Exercise instructions ::
Rewrite the items as a JSON list of strings, one string per line with blank lines left out, starting at the line that contains "How do I perform: Go" and ending at the line that contains "Looking at the screenshot, I should 290,163.".

Stored records ::
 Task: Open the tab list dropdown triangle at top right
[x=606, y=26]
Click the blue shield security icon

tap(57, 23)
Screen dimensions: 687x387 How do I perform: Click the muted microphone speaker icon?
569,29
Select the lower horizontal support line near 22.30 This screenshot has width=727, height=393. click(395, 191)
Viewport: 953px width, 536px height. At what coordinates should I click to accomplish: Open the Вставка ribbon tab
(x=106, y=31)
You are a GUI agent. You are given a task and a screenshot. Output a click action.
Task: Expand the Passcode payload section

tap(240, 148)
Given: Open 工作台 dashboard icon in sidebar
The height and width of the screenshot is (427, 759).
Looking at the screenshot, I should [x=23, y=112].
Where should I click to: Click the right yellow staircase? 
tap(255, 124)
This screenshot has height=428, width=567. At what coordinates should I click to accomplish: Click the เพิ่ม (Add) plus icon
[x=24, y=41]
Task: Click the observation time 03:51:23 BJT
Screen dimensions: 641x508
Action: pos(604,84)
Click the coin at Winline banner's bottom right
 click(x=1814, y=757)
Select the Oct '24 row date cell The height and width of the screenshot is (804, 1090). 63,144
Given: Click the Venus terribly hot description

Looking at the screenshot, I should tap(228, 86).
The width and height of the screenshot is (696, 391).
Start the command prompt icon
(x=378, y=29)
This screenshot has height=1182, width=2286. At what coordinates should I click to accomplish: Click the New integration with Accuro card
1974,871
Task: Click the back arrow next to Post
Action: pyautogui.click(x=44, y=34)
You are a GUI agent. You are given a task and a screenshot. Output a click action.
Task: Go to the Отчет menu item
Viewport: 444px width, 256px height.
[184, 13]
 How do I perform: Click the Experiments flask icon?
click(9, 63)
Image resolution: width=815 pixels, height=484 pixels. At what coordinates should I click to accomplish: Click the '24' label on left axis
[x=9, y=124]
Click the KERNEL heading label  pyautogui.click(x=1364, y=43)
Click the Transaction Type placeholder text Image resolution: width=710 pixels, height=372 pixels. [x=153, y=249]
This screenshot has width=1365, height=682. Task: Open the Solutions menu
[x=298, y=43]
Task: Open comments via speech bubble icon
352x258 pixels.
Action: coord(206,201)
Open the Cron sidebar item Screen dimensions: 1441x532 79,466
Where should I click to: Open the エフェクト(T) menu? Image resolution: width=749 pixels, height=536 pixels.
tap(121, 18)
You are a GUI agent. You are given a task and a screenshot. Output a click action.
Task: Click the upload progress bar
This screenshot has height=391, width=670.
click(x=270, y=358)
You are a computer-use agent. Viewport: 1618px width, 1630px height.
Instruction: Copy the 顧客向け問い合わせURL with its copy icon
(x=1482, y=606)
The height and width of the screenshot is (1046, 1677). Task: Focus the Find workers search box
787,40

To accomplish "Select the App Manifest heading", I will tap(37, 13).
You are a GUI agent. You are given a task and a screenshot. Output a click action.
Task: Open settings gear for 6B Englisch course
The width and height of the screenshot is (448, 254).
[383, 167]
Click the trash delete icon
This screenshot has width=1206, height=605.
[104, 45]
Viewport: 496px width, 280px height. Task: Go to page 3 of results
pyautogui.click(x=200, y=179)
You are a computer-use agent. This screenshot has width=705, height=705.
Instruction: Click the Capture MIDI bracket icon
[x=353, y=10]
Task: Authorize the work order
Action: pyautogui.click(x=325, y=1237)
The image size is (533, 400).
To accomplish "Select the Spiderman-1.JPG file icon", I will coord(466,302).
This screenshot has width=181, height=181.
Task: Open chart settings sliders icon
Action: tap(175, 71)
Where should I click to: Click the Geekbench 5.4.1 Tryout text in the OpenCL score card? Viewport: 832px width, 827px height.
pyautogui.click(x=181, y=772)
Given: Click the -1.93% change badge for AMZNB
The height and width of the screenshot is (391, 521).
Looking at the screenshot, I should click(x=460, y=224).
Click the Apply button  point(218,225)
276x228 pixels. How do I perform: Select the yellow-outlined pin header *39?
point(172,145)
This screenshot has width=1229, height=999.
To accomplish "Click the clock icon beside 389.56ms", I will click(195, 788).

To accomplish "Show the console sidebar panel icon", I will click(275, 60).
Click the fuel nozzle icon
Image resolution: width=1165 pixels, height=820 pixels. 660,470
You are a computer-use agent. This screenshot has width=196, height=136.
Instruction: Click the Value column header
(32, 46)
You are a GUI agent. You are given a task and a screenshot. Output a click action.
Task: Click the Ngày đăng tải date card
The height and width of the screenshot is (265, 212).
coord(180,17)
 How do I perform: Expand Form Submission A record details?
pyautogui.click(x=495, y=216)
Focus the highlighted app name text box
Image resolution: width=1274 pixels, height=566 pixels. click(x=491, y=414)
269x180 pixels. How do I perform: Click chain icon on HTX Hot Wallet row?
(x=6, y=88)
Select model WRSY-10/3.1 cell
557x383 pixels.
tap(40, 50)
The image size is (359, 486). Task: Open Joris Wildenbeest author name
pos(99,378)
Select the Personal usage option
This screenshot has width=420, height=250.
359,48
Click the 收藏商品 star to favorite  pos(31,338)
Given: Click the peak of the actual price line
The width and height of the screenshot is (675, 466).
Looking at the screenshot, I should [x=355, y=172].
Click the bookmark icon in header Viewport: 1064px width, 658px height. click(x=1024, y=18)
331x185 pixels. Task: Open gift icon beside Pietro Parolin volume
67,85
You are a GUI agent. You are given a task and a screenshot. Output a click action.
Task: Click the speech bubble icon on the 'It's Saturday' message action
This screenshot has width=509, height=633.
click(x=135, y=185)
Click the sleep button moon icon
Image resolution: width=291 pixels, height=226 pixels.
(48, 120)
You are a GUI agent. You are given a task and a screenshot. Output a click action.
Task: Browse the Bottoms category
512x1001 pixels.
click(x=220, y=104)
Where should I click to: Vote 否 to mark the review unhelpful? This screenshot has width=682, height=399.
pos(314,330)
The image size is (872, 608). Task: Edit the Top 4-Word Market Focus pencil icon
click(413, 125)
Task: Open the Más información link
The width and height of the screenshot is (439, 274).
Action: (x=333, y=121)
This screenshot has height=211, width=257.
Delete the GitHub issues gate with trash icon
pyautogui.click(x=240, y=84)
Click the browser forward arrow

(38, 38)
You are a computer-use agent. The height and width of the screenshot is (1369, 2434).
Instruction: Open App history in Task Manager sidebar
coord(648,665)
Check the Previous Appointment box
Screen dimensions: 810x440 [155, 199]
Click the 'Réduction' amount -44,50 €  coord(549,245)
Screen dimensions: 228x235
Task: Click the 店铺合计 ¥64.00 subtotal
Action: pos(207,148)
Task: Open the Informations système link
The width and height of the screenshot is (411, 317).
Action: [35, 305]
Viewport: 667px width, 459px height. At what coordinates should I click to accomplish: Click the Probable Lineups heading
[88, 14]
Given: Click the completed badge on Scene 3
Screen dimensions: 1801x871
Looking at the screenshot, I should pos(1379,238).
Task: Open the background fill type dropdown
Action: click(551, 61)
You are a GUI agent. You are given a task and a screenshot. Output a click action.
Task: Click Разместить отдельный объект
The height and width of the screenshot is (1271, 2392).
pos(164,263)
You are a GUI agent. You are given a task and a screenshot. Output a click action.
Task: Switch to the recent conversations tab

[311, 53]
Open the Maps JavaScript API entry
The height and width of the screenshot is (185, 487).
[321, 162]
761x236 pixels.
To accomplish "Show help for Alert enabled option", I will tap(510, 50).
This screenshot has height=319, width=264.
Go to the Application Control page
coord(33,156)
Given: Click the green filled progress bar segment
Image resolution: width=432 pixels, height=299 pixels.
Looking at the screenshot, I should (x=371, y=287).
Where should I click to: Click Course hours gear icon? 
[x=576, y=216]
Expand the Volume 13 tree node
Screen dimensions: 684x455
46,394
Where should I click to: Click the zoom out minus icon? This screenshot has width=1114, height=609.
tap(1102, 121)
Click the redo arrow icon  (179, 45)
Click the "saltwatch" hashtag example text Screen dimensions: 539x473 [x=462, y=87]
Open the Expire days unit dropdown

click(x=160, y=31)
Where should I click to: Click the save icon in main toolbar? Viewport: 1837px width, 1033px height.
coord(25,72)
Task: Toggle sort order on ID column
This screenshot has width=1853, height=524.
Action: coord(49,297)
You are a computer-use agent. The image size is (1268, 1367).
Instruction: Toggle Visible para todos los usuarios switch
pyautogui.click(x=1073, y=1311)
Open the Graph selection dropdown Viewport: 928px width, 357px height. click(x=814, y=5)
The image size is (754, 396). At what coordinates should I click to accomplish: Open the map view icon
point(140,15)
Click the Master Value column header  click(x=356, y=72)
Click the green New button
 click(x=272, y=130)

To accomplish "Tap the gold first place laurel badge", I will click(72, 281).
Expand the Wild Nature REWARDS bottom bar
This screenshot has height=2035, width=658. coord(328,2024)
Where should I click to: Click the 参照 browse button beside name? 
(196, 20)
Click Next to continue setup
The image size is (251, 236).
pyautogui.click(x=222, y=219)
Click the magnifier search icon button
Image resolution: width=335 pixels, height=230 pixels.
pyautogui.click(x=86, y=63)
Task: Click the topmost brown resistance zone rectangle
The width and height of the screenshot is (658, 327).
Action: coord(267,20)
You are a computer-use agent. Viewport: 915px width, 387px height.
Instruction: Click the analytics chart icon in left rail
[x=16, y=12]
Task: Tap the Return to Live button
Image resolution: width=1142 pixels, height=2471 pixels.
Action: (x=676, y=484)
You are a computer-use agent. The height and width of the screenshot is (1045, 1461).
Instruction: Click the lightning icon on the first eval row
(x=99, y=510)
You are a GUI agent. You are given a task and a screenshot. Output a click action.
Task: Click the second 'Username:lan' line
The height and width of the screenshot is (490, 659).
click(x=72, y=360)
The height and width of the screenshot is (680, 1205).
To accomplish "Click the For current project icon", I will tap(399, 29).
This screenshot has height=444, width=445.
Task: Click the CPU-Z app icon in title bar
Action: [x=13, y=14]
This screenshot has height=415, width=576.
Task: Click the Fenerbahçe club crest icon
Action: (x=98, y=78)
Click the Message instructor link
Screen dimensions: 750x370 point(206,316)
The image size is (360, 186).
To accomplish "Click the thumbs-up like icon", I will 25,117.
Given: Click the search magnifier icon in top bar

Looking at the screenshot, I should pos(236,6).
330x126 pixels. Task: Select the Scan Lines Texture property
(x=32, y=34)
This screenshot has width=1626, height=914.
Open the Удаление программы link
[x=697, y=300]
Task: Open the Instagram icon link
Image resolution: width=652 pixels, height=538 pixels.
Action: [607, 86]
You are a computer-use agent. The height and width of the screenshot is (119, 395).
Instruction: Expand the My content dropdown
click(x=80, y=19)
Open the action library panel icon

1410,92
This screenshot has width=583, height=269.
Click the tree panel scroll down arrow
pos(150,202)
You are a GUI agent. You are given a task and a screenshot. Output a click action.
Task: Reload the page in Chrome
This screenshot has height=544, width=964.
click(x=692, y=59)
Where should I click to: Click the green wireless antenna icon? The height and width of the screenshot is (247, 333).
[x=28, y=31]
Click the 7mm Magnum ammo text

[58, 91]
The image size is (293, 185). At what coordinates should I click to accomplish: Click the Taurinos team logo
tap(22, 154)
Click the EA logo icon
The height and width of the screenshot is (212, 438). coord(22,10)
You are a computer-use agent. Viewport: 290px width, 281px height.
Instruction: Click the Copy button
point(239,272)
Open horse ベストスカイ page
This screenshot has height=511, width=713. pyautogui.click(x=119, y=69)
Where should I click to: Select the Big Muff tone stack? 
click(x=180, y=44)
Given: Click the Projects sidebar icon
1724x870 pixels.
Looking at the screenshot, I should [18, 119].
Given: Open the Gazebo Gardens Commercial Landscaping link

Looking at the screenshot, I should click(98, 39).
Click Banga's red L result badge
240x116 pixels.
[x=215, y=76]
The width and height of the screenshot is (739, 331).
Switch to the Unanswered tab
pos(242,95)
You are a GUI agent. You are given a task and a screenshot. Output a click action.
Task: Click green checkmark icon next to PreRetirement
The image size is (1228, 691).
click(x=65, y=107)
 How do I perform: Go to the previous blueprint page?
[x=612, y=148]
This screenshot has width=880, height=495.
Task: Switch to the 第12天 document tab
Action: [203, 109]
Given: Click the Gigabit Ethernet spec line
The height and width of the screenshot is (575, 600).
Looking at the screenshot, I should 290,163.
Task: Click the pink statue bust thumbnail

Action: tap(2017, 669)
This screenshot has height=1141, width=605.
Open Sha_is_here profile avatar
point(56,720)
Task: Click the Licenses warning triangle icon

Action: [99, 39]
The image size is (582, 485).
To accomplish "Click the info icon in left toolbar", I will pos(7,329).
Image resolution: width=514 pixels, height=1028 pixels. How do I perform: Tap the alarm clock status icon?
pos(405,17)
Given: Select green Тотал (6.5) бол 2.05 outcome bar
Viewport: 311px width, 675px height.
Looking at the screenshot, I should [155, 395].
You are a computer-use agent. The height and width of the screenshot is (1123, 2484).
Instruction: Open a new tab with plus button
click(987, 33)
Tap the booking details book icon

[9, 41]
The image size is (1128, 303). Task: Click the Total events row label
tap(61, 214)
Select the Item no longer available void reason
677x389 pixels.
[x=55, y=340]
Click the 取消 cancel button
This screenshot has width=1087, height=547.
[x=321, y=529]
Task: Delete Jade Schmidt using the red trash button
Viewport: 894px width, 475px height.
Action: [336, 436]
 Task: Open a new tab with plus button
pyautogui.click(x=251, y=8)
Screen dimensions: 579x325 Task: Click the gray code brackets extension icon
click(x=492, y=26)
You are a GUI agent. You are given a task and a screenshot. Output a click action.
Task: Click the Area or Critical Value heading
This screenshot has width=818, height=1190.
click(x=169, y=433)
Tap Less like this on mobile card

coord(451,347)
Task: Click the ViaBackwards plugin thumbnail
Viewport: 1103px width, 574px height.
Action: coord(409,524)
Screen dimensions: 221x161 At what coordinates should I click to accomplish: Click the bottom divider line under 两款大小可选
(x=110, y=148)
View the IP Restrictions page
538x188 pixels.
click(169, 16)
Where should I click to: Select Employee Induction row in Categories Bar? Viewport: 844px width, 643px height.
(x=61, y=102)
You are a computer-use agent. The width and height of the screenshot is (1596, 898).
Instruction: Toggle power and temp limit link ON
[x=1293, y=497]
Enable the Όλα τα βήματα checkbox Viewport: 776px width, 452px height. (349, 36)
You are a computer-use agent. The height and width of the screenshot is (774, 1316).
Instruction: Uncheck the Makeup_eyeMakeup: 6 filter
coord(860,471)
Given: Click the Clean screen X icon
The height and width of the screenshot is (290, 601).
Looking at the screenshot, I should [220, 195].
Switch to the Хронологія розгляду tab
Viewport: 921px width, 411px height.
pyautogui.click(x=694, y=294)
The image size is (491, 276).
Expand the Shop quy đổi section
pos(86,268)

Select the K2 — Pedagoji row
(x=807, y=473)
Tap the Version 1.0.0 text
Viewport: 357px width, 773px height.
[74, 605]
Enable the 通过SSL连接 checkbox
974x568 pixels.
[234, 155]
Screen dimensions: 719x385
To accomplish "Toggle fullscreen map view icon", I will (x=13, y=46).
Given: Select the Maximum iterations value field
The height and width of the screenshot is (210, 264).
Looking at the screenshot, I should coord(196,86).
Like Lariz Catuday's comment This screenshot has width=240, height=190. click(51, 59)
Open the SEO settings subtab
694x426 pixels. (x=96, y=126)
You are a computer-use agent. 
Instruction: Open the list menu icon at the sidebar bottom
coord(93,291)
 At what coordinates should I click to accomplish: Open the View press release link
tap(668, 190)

Solution ::
[
  " How do I perform: Go to the previous blueprint page?",
  "[x=612, y=148]",
  "This screenshot has width=880, height=495.",
  "Task: Switch to the 第12天 document tab",
  "Action: [203, 109]",
  "Given: Click the Gigabit Ethernet spec line",
  "The height and width of the screenshot is (575, 600).",
  "Looking at the screenshot, I should 290,163."
]